Systolic and diastolic shear stress values were calculated by the theoretical N-method (tN-method), corrected N-method (cN-method), and F-method (Table 1; Figure 5). Regarding sex difference, whatever the calculation method used, differences between male and female mice for systolic and diastolic WSS values were very small, ranging from less than 1% to 13%, and were not statistically different.
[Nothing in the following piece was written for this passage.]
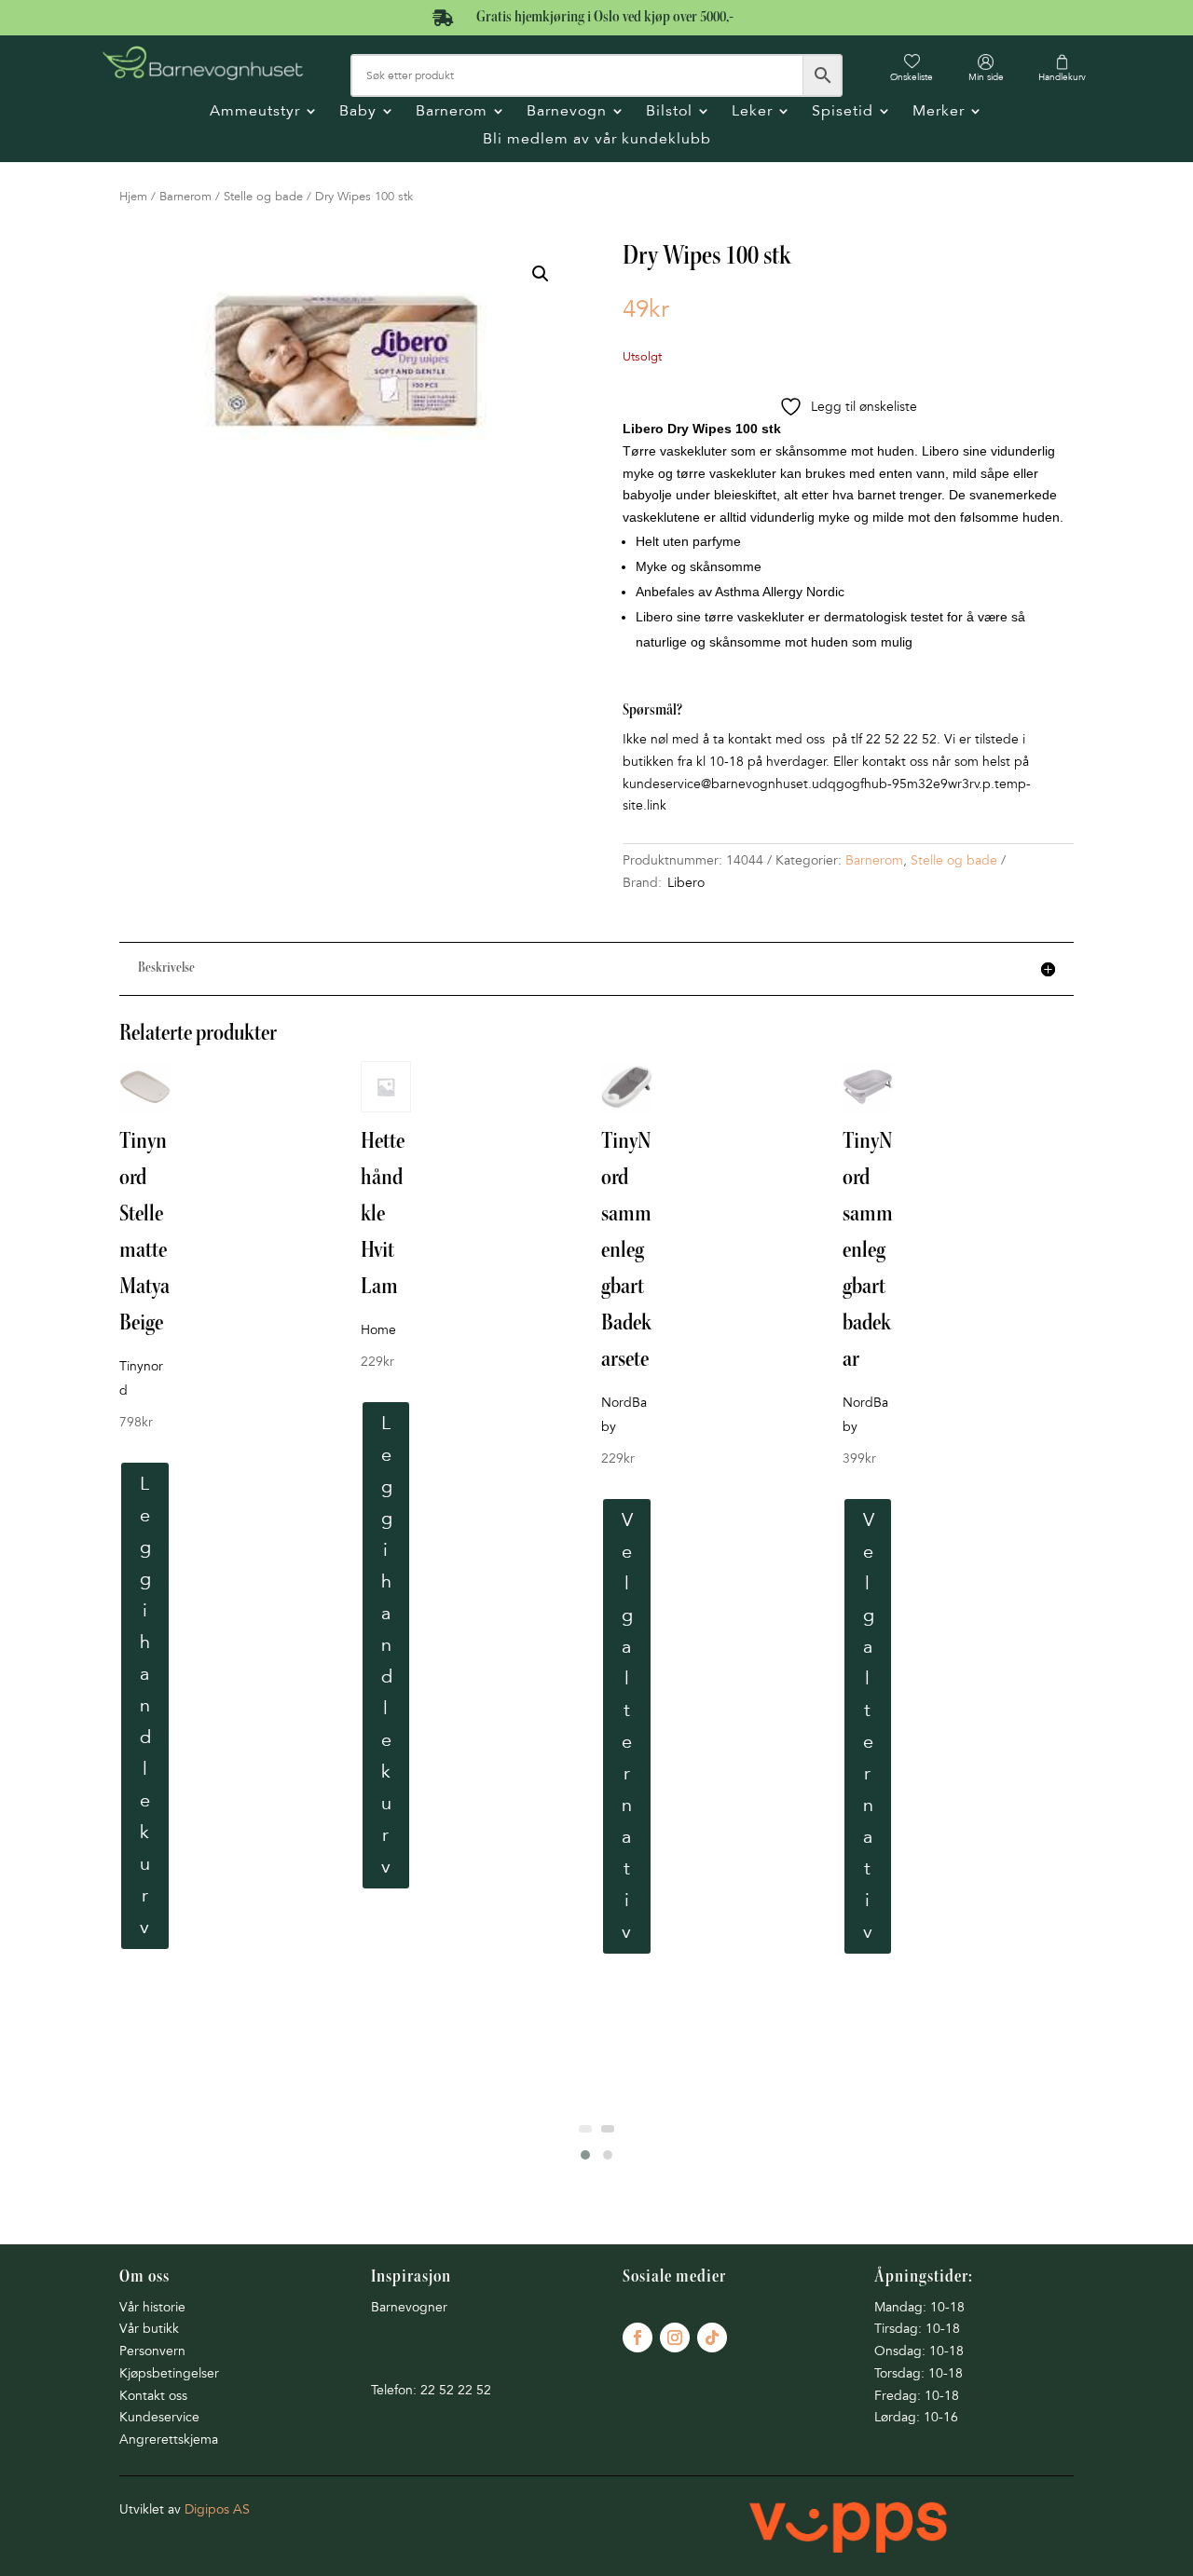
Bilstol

cN-method generated identical WSR values but very different WSS ones depending on the viscosity value, as shown in Figures 5B, E, with a 3-fold difference between plasmatic and total blood viscosity, the value obtained with apparent viscosity (corrected from plasmatic viscosity) being in between. WSS values with plasmatic and total blood viscosity were very different from that obtained using the tN- and F-methods. By contrast, cN-method with corrected apparent viscosity provided WSS values close to that obtained from tN-method and F-method, themselves being very similar for both diastolic (6% difference) and systolic (14% difference) WSS values.
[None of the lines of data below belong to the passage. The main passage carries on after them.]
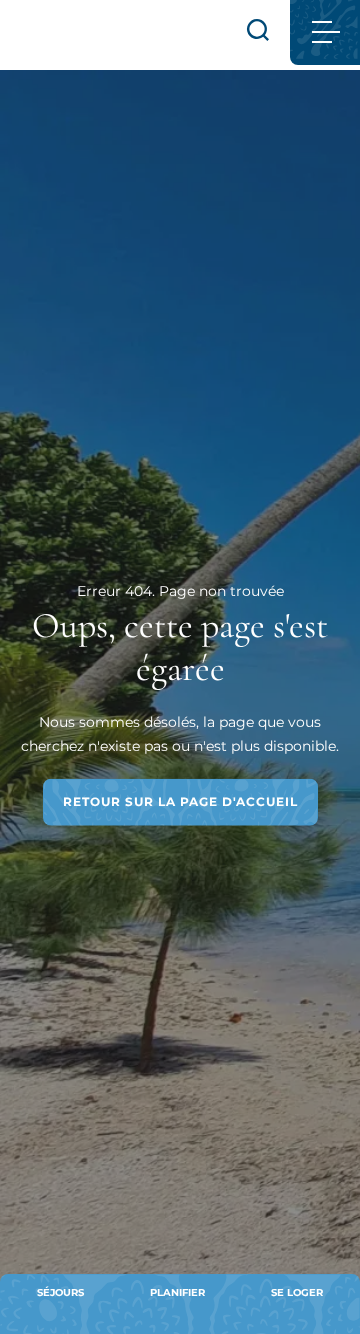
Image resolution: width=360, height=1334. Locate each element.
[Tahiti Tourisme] (72, 35)
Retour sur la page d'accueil (180, 801)
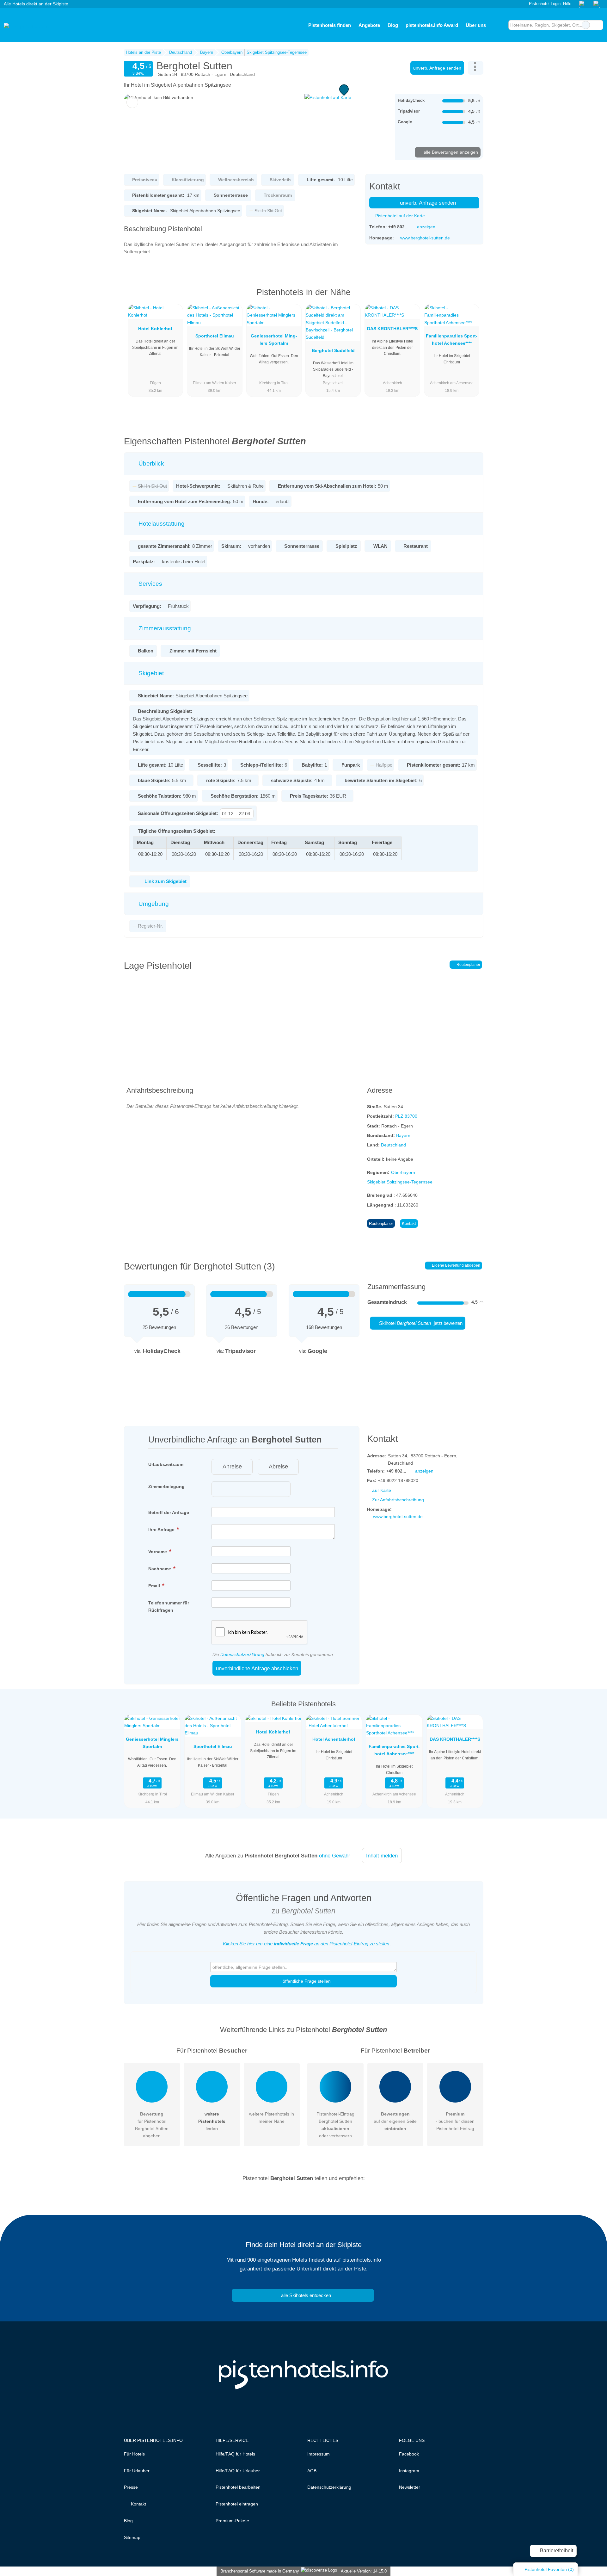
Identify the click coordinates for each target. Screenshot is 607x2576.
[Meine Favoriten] (499, 25)
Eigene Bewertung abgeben (455, 1265)
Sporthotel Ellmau (214, 335)
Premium (470, 298)
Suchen (598, 25)
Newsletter (409, 2487)
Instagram (409, 2470)
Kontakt (409, 1223)
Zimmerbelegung (166, 1486)
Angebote (369, 25)
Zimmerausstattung (164, 628)
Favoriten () (549, 2569)
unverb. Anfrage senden (437, 68)
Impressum (318, 2453)
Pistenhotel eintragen (237, 2503)
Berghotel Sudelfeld (333, 350)
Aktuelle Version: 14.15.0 (364, 2571)
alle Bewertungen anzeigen (450, 152)
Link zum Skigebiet (165, 881)
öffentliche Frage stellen (306, 1981)
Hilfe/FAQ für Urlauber (238, 2470)
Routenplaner (468, 964)
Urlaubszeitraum (165, 1464)
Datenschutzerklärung (242, 1654)
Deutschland (393, 1144)
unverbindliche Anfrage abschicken (257, 1668)
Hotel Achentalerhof (333, 1739)
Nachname (160, 1568)
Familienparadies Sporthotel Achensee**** (451, 339)
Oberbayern (403, 1172)
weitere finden (211, 2121)
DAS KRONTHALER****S (392, 328)
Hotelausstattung (161, 523)
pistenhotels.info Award (432, 25)
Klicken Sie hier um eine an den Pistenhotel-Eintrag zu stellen (306, 1943)
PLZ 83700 (406, 1116)
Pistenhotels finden (329, 25)
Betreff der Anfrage (168, 1512)
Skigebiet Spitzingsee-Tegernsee (399, 1181)
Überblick (150, 463)
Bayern (403, 1135)
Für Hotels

Beyond the calculation of WSS with our own experimental results, we have used Eqs 3, 8 to perform a comparative sensitivity analysis of the tN-method and F-methods to vessel diameter, blood flow velocity, and hematocrit. For this, we generated WSS predictions of the tN-method and F-methods changing each of these parameters, the others being set constant. Since no sex difference was seen, data from each sex were pooled for these comparisons. Since the Fahraeus-Lindqvist effect is usually considered to occur in small vessels (diameter <0.3 mm), we have first analyzed the relationship between vessel diameter ranging from 0.1 to 1 mm (with 0.1 mm step) and WSS predicted by the tN- and F-methods, respectively, for our average diastolic and systolic V max . Whatever the diameter, the difference between tN- and F-methods was 13.03% (Figures 6A, B). A similar approach was used to analyze the relationship between blood maximal velocity (ranging from 100 to 1,100 mm.s⁻¹) for our average diastolic and systolic diameters, with identical results (13.03% difference) whatever the blood maximal velocity (data not shown). For the analysis of hematocrit variation, since this parameter is not formally present in the tN-method, we have implemented Eq. 3 with the linear Eq. 9 obtained from the regression analysis of the hematocrit-viscosity analysis, as follows: τ t = 0.01258 × H t − 0.001443 × 4 × V max D (10)
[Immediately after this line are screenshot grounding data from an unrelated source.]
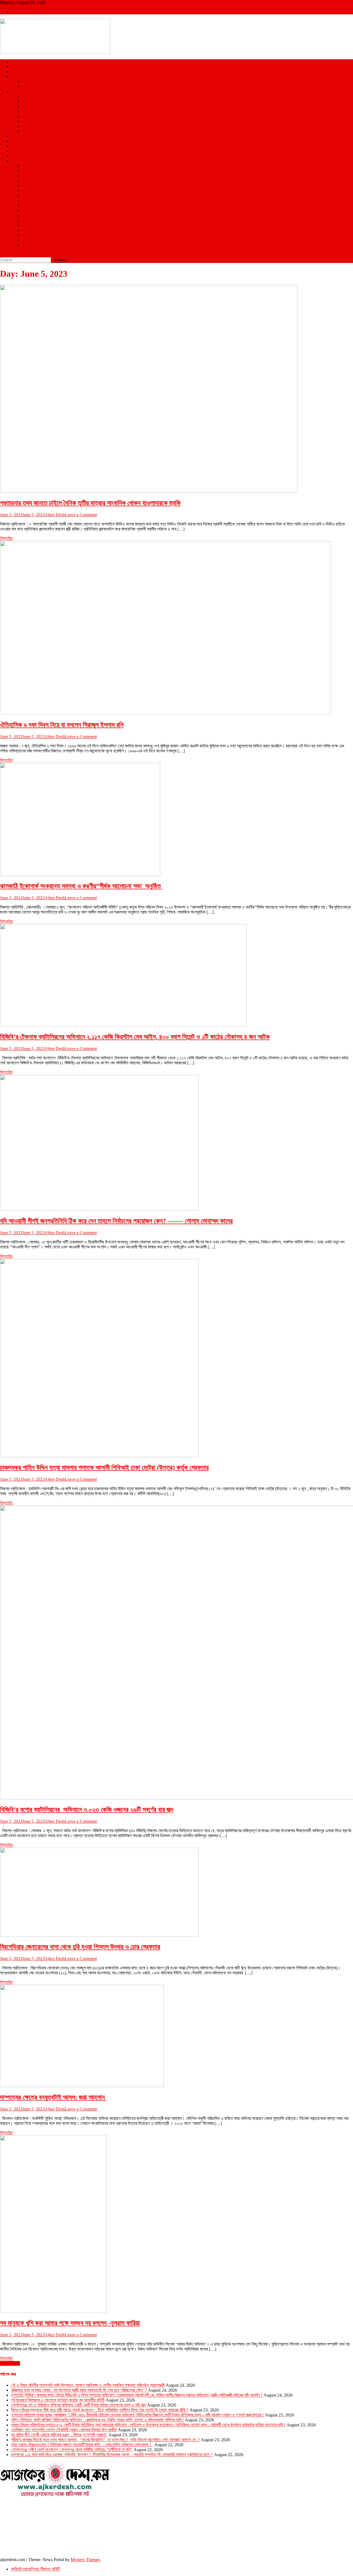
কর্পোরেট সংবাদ (32, 205)
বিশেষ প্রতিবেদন (33, 225)
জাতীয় (15, 61)
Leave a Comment (81, 514)
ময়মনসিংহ (29, 126)
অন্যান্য (17, 160)
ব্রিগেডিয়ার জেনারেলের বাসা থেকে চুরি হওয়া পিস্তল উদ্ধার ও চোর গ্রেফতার (80, 1946)
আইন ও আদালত (34, 165)
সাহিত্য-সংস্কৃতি (33, 240)
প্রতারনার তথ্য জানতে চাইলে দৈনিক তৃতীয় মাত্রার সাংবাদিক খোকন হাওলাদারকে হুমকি (90, 503)
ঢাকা (25, 96)
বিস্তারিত (6, 538)
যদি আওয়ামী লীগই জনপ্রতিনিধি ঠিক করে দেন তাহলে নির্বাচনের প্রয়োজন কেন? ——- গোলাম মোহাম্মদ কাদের (116, 1220)
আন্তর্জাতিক (19, 66)
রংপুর (25, 116)
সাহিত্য (27, 185)
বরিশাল (26, 111)
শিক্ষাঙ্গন (16, 156)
The relationship between hematocrit, ranging from 38% to 48% mm (the range observed in our own experiments) and WSS predicted by the tN- and F-methods, respectively, calculated for our average diastolic V max and D , is shown in Figure 6C. The difference in the predicted values by the 2 methods depended on the H t value, the difference increasing with increasing hematocrit, ranging from 7% to 16% for hematocrit ranging from 38% to 48% (Figure 6D). Identical results were obtained for average systolic V max and D (data not shown).

A representative image of nucleus and Golgi apparatus automated identification is shown in Figure 7A. The percentage of antidromic, dromic and lateral EC orientation (angle between N-G vector and blood blow direction, see Figure 7B) is presented in Figure 7C. For both sex, ECs were mainly oriented against blood flow, with more than 50% of antidromic ECs (statistically different from random orientation). Differences between male and female ECs orientation were very low, inferior to 15%, and were not statistically different.

Regarding EC polarization, nuclei were elongated with a nucleus elongation ratio statistically different from 1, for both sexes. EC polarization was similar in both sexes, since differences between male and female for the N-G vector length and nucleus elongation ratio were very low, less than 4%, and not statistically different. The length of the N-G vector and the elongation of the nuclei are presented in in Figures 7D, E, respectively.